Cooking became a passion of mine shortly after I got married in 2008. I started this blog in late 2008 and found this little corner of the internet to be my safety spot. No matter how stressed, sad, happy, or busy I got, coming here and writing, editing pictures, and sharing my cooking was a stress reliever and a source of great pride.
But something changed.
I had my second child, my beautiful daughter, and suddenly... things changed.
For the first few weeks after Emerson's birth I had a strong case of the "baby blues." I had them with Landon too and after two weeks they passed. With Landon, when the "blues" passed I felt 100% like myself. I felt joy, stress, excitement, fear... all the emotions that go along with having a newborn. I remember by 6 weeks I was out and about, taking him to "mommy and me" classes, and resuming life as "normal." Better than normal... I was on cloud nine.
Six weeks after Emmie was born I still felt a little... off. Emmie was demanding in ways Landon wasn't, but all those emotions I felt with Landon- joy, stress, excitement, fear... they were different. I felt them, but I felt numb. It was like I was watching my life from the outside.
Having never dealt with any form of depression before in my life I didn't see the signs. I didn't see that my lack of desire to see my friends, my lack of interest in my hobbies (cooking, blogging, makeup, etc.) was non-existent. I assumed it was all because of adjusting to having two kids.
I chose to "fake it until you make it." I tried to ignore the voice in the back of my head saying something was wrong. I even came here... twice... and tried to start again. I figured if I just DID it, I just blogged, I just forced myself to do things I liked, I'd find the joy.
But I didn't.
I felt nothing.
I wasn't sad.
I wasn't crying.
I was numb.
(To the outside world I look like a mom
with a very new baby-about 2 weeks old- and a son, having fun at the park.
I assure you this was one of the worst days of my life, mentally,
and what was going on inside me is not even remotely showing on the outside).
But, that's not what postpartum depression is, right?
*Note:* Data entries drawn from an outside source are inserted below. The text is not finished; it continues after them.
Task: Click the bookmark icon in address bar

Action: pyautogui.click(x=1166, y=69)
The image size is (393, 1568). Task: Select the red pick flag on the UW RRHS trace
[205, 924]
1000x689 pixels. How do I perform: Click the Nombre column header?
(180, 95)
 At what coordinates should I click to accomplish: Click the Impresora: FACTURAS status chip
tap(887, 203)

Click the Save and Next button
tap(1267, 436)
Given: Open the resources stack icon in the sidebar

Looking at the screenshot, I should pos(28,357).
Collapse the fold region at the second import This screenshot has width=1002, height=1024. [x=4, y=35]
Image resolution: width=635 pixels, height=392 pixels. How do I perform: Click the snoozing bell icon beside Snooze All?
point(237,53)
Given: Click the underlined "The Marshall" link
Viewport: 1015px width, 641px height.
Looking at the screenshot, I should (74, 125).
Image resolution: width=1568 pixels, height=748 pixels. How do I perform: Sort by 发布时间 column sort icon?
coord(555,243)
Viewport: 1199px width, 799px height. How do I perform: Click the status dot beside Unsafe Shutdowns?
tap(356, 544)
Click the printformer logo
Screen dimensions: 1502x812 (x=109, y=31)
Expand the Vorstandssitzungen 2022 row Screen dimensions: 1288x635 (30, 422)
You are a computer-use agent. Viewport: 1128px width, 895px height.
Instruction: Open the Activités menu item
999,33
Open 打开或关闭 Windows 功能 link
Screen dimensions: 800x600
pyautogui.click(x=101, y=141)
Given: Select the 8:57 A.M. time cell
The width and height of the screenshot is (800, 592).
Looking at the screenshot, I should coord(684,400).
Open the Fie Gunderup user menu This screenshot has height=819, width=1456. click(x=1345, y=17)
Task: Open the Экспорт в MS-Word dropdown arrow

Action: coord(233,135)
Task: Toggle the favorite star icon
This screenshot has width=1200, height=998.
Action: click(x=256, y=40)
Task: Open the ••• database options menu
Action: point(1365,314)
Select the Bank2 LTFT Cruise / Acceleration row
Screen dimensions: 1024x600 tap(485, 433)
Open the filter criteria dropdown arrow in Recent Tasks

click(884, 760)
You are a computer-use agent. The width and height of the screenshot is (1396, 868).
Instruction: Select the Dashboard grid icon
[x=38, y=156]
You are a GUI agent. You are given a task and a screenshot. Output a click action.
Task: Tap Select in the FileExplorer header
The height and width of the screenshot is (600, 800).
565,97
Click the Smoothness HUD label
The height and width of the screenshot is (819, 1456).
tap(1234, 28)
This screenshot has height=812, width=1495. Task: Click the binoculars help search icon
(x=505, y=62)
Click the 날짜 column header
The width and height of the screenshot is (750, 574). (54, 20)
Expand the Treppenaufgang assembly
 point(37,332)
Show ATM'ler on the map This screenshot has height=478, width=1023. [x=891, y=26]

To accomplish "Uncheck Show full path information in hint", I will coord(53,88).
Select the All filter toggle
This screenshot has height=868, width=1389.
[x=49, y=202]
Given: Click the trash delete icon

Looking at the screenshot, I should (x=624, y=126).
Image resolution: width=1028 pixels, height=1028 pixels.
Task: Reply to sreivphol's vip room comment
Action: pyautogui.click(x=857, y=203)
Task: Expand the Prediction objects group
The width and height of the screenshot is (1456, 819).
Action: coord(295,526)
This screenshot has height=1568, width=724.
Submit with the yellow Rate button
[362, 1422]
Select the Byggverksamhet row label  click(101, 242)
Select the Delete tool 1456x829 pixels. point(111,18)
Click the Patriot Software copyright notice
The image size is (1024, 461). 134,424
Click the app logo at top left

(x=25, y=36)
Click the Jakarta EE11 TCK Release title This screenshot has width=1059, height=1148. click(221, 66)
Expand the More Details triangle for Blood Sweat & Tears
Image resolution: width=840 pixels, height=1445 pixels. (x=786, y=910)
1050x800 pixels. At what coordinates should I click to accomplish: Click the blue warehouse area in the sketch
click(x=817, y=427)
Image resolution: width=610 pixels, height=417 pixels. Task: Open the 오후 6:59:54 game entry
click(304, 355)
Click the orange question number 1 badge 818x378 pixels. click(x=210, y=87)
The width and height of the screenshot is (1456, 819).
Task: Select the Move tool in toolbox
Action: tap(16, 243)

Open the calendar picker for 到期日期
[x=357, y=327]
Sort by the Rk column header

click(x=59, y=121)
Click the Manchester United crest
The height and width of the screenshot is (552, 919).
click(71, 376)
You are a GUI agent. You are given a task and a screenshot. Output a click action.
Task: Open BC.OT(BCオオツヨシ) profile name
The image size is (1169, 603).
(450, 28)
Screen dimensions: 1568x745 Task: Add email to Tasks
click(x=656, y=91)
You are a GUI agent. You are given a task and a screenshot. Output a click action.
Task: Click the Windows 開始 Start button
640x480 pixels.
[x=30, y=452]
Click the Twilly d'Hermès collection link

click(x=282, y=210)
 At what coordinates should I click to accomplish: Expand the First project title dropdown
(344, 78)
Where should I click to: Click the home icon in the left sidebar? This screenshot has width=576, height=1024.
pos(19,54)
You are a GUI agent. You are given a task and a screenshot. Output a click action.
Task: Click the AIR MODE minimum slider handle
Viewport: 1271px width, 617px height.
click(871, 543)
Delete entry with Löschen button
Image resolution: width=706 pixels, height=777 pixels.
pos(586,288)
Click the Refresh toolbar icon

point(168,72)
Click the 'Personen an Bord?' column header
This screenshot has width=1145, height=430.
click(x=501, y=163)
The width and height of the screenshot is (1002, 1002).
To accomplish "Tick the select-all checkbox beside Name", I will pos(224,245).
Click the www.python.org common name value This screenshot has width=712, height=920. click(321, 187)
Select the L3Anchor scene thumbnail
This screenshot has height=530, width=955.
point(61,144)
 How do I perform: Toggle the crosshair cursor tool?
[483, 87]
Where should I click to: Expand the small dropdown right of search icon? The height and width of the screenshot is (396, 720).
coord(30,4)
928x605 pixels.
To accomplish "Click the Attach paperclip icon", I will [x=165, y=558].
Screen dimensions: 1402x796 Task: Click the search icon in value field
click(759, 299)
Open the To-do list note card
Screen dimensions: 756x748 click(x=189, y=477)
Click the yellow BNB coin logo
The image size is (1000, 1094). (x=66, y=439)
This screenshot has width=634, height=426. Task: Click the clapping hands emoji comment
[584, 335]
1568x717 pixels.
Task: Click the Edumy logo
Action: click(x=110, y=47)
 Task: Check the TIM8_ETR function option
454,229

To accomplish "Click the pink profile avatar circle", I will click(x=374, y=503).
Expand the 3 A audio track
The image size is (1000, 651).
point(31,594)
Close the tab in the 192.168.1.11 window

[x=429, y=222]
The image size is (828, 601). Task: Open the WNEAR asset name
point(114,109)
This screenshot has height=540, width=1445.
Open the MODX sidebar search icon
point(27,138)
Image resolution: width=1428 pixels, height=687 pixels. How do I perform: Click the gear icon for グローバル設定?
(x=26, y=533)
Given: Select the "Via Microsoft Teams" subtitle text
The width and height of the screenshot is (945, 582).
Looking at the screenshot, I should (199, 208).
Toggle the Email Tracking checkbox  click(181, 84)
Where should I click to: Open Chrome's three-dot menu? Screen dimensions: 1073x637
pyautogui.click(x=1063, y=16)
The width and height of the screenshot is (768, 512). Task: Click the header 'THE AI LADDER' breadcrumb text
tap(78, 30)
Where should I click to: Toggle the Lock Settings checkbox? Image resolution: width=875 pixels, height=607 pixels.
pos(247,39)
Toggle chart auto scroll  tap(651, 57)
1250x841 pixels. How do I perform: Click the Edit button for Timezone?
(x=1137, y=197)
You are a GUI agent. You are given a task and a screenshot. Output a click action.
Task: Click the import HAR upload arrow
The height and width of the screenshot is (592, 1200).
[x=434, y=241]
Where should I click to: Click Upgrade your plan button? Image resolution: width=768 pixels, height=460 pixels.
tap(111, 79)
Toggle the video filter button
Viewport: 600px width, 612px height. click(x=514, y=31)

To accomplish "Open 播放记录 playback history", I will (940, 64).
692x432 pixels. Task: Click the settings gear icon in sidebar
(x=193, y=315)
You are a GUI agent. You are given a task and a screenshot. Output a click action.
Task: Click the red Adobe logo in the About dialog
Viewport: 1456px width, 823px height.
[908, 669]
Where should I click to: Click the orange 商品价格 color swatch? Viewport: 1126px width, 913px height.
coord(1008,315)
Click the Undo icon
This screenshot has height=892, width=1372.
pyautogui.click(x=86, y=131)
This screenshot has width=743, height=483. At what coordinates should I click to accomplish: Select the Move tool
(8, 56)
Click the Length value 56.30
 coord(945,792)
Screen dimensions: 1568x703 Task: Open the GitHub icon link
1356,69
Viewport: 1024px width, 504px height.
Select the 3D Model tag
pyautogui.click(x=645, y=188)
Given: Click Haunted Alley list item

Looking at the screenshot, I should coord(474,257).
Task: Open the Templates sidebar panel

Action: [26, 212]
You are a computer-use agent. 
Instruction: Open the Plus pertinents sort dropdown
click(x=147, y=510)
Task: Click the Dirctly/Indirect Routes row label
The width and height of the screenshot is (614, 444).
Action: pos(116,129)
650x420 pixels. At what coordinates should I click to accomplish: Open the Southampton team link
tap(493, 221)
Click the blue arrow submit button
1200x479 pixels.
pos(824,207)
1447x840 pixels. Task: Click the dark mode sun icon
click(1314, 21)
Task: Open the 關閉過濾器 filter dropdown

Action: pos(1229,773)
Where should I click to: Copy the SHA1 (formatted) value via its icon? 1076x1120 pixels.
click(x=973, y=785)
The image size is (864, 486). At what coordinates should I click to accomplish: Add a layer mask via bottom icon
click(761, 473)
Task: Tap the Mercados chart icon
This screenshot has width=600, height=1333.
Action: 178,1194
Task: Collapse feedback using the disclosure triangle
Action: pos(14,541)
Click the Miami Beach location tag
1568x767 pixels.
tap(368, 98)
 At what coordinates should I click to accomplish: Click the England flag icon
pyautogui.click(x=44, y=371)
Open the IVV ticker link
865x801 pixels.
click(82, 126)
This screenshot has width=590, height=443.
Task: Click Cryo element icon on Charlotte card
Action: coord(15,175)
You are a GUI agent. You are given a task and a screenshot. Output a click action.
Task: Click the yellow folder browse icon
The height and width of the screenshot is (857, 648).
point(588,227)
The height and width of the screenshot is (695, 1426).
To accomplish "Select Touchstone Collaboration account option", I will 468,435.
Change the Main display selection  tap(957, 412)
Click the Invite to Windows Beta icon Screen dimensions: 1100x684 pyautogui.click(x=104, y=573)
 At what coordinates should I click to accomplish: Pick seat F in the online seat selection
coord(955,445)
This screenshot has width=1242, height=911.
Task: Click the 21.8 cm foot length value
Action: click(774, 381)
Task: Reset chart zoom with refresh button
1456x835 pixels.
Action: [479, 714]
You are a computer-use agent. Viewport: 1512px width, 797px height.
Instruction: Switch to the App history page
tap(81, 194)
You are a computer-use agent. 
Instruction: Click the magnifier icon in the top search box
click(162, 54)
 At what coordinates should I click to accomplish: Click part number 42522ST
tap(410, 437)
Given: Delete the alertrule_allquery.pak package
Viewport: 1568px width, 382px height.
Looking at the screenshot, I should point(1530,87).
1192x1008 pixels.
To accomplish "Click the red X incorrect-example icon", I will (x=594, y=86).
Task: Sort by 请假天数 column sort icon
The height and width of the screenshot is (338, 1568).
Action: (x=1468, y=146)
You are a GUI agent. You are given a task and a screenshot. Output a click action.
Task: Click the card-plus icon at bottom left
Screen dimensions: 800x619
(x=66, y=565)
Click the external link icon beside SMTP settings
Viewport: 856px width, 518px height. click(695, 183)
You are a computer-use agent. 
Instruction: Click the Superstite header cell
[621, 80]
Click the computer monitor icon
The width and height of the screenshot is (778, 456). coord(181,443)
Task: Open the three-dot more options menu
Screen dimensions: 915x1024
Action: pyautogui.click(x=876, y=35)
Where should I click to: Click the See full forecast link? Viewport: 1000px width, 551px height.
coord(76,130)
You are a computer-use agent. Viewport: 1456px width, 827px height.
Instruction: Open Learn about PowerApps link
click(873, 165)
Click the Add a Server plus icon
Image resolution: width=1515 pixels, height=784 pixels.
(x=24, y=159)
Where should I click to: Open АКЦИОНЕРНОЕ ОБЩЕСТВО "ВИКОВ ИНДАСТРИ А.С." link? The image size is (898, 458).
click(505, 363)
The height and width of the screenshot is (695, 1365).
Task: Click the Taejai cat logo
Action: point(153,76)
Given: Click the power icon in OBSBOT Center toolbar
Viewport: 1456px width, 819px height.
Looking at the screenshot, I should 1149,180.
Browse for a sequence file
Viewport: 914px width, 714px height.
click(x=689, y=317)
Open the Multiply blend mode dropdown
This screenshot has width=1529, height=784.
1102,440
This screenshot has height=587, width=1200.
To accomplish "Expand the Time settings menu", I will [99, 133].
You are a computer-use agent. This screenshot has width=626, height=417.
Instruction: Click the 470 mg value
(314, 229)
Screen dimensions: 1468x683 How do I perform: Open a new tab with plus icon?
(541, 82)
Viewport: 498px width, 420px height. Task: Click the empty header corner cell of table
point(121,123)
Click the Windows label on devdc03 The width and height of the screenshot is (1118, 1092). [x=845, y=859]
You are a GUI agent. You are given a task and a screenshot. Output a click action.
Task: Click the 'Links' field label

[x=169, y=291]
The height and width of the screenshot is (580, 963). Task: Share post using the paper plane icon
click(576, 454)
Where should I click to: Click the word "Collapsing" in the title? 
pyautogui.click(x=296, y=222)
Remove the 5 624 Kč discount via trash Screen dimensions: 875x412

It's being sad! It's wanting to hurt your baby! It's crying all day! I was just tired... right?
So I went on... and on... and on. For six months I told nobody that I was deeply struggling. Until one day when I couldn't keep it to myself anymore. I hit a low point that scared me more than I can begin to explain. The numbness started to subside, but what was appearing was a feeling of nothingness. Of wanting to not be here. I didn't want to die, I wasn't suicidal, but I wanted to disappear. For a person who is generally very happy and finds the joy in all situations, this was shocking. What was happening?
I sat there on the couch, looking at a picture of Landon when he was 8 weeks old, and remembering the day I took the picture. I realized I had never been that happy, not one day, while I was caring for my daughter. And it wasn't her. Oh she is so perfect... she is such a joy and brings such light to my life... but I was so incapable of feeling joy.
Finally, I sought help. I went to my doctors and took the steps I needed to take. Now, 6 weeks later, I can say I am 100% back to being me. I've found my joy again. I've regained my hobbies, my interests, my passions in life.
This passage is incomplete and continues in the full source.